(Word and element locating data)
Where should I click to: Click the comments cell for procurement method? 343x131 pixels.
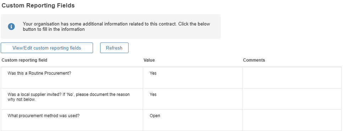coord(292,120)
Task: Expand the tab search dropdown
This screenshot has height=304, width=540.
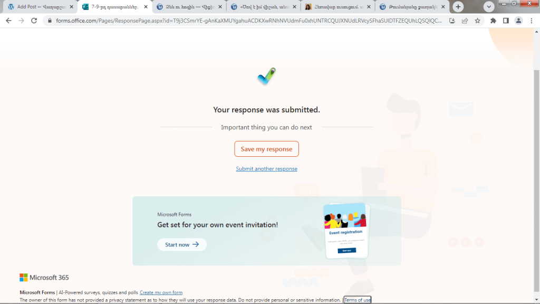Action: 489,7
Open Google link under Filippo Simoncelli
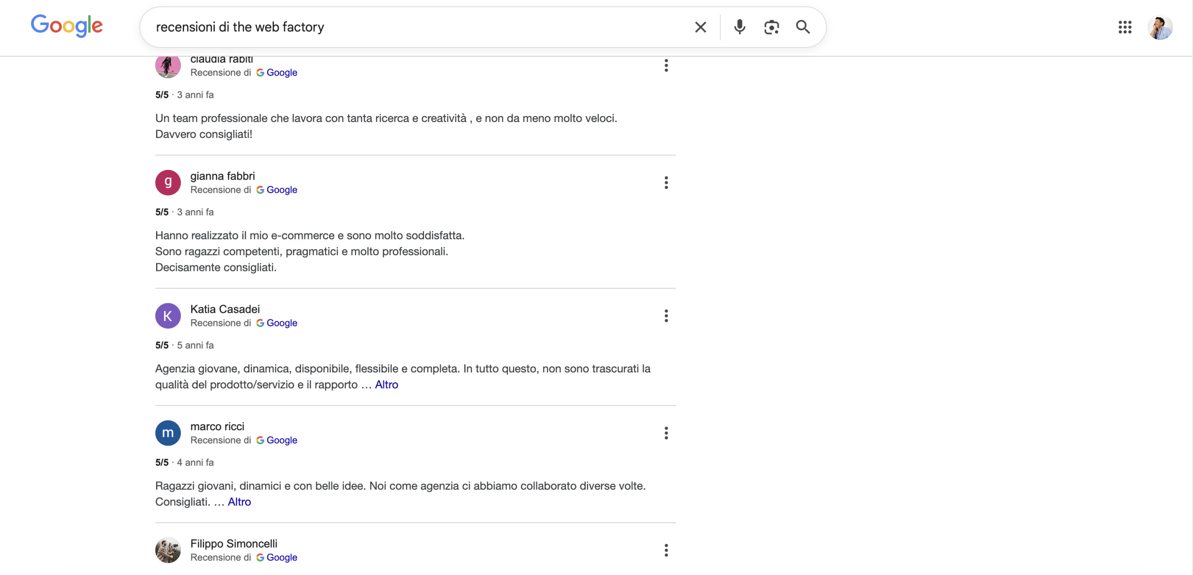Image resolution: width=1193 pixels, height=575 pixels. click(281, 558)
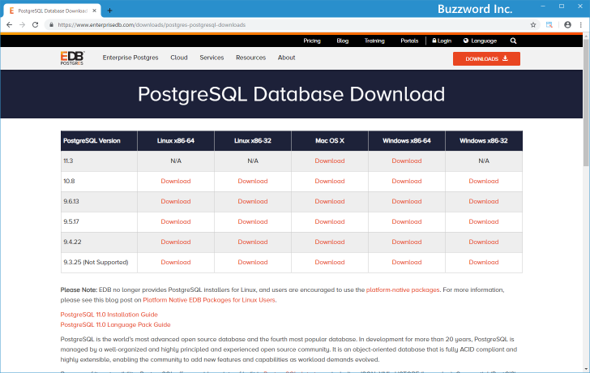Open the PostgreSQL 11.0 Installation Guide link
590x373 pixels.
point(109,314)
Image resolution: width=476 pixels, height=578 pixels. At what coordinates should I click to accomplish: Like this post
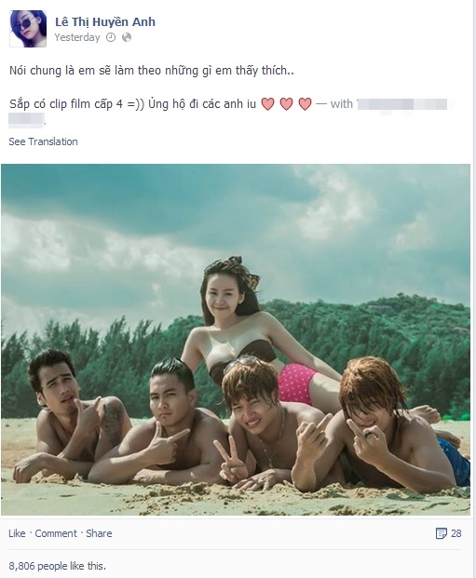point(17,533)
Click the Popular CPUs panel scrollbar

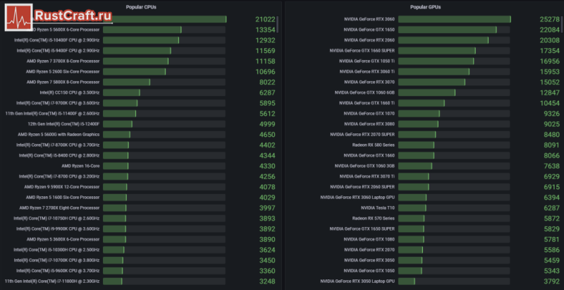(x=277, y=25)
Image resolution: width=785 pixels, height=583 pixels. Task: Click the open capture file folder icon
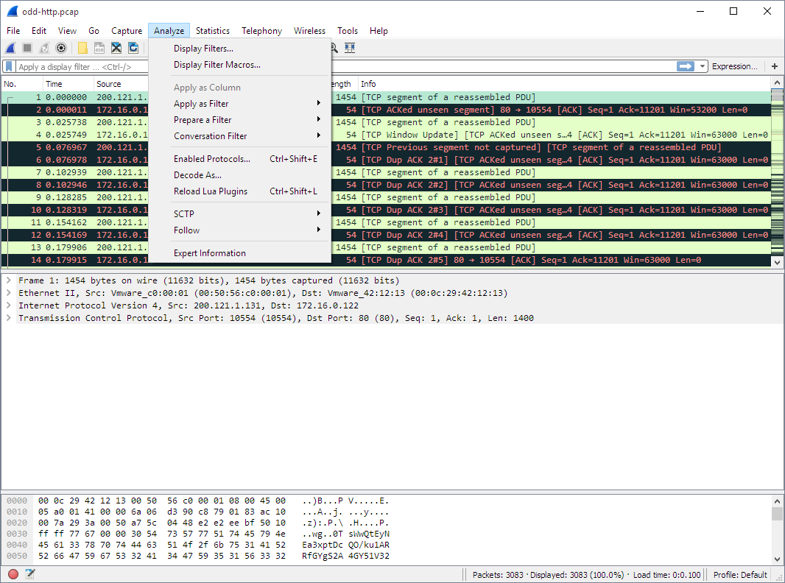82,48
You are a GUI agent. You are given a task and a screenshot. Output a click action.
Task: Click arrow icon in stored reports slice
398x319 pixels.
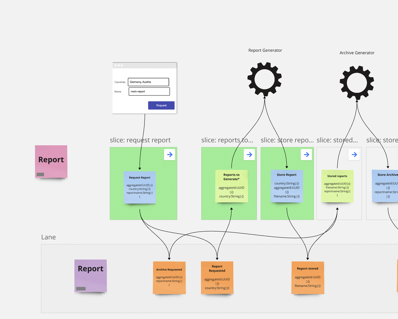[x=354, y=155]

#### [Task to complete]
Copy the entries starting at the line that contains "Image resolution: width=785" and ending at the last line of the entries, leaving out the pictures.

#### [Expected output]
Image resolution: width=785 pixels, height=583 pixels. Task: Click the open capture file folder icon
82,48
You are a GUI agent. You are given a task and a screenshot. Output a click action.
Task: Click arrow icon in stored reports slice
398x319 pixels.
[x=354, y=155]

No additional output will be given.